Murder she beeped
Earlier this March, Amazon was given the OK by a defendant to hand over recordings to the court that Alexa and the Echo online speaker system may have made of a murder. This is one of the first times that testimony from an always-online device has been requested in a murder case.
It is much more than your average hot tub murder after a football game. This is the trend-setting criminal case for the modern always-on age — because home appliances are now positioned to be the star witnesses in court.
These two electronic witnesses represent the two types of new devices flooding into our homes: a music-streaming Echo device from Amazon and an IoT smart-meter measuring water consumption. And yes, just like your mobile phone plan, there is a difference in how voice and data are treated.
It’s been a long time coming
The sad saga began way back in November 2015 when a certain Victor Collins was found dead in the hot tub of a James Bates in Bentonville, Arkansas. The death was originally positioned as an accidental drowning death, a combination of perhaps too much hot water and alcohol. But, the police were suspicious of bruises on the body of the deceased. But what could have been a simple “he said and the other guy said” case, became much more interesting for technology buffs when it became known that there was an Echo device playing music next to the hot tube and a smart meter measuring water consumption at the house. Even if there was no smoking gun, there might be a smoking device that recorded the murder.
Alexa heard that
The Echo wireless speaker is just one of the growing wave of always-on voice-activated services. By recording around 30 seconds and processing these comments with the help of Alexa and AI, it is changing the way people listen to music, search on the internet, and even run their businesses. So far, Alexa has primarily gotten press coverage for misinterpreting user requests, with a six-year-old girl asking Alexa: “Can you play dollhouse with me and get me a dollhouse?” with Alexa responding by ordering a $170 (£140) KidKraft dollhouse and some sugar cookies. Even worse, a TV news report on this led to additional listeners ordering dollhouses by mistake.
But under the comedy, the case of Mr. Collins raises the question of what Alexa is really listening to … and who controls the subsequent recordings. With Alexa connected to a growing range of home devices ranging from fridges to lighting, Alexa is positioned to overhear about everything that happens in a connected household.
IoT recorded that
The second-star device that could testify is the smart water meter at the Bates home. While the device specifics have not been released, it seems that the meters can either continuously/send data on water consumption back to the city utilities department – or just take a spot reading every hour or so. As most IoT devices might do, the smart water meter sent back news that water consumption at the Bates house was over 530 liters between 1:00 and 3:00 AM on the night that Mr. Collins died, a volume that corresponded to other signs of the deck being hosed off.
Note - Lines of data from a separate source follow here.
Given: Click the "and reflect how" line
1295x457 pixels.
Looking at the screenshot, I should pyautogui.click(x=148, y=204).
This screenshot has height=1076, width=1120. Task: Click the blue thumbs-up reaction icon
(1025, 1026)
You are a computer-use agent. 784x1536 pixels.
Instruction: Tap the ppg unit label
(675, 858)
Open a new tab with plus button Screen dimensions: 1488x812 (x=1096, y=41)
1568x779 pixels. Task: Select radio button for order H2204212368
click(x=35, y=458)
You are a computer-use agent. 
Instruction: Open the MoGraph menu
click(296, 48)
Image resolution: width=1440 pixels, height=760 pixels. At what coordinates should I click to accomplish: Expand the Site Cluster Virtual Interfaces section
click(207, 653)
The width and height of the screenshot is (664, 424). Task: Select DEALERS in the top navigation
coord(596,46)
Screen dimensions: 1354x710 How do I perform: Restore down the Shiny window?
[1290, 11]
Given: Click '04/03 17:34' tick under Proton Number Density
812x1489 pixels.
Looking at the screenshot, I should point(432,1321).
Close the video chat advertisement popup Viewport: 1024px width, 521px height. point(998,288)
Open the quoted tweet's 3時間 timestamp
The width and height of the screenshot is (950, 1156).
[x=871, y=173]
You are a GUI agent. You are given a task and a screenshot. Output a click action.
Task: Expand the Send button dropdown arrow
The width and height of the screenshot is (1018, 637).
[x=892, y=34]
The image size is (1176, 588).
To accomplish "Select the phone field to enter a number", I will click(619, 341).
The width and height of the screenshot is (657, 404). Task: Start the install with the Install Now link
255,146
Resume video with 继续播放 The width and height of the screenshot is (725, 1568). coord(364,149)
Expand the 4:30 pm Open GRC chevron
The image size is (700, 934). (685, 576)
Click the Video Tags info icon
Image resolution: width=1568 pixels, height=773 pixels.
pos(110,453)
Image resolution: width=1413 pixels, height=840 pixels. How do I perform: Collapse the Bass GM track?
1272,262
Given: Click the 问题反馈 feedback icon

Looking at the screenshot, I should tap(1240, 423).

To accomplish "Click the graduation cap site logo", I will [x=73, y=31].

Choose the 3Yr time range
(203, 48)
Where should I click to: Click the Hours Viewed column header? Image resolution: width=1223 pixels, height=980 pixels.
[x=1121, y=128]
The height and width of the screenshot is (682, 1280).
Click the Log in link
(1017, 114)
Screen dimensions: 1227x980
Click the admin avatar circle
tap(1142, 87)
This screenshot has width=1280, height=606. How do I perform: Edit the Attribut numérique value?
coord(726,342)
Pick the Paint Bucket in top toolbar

Your voice is special … your data is not
As the first case of its kind, it appears that voice recordings are being treated differently than data recordings. This may be linked to the American protection against self-incrimination and the right to remain silent (think of the Miranda warnings). Data recordings, particularly if the device is not owned by the individual, might not be protected. But, we are in new legal territory here. But with millions of Alexa-powered devices sold and IoT connect-ability extending to everything from hairbrushes to condoms, watch this space. More court cases will be coming.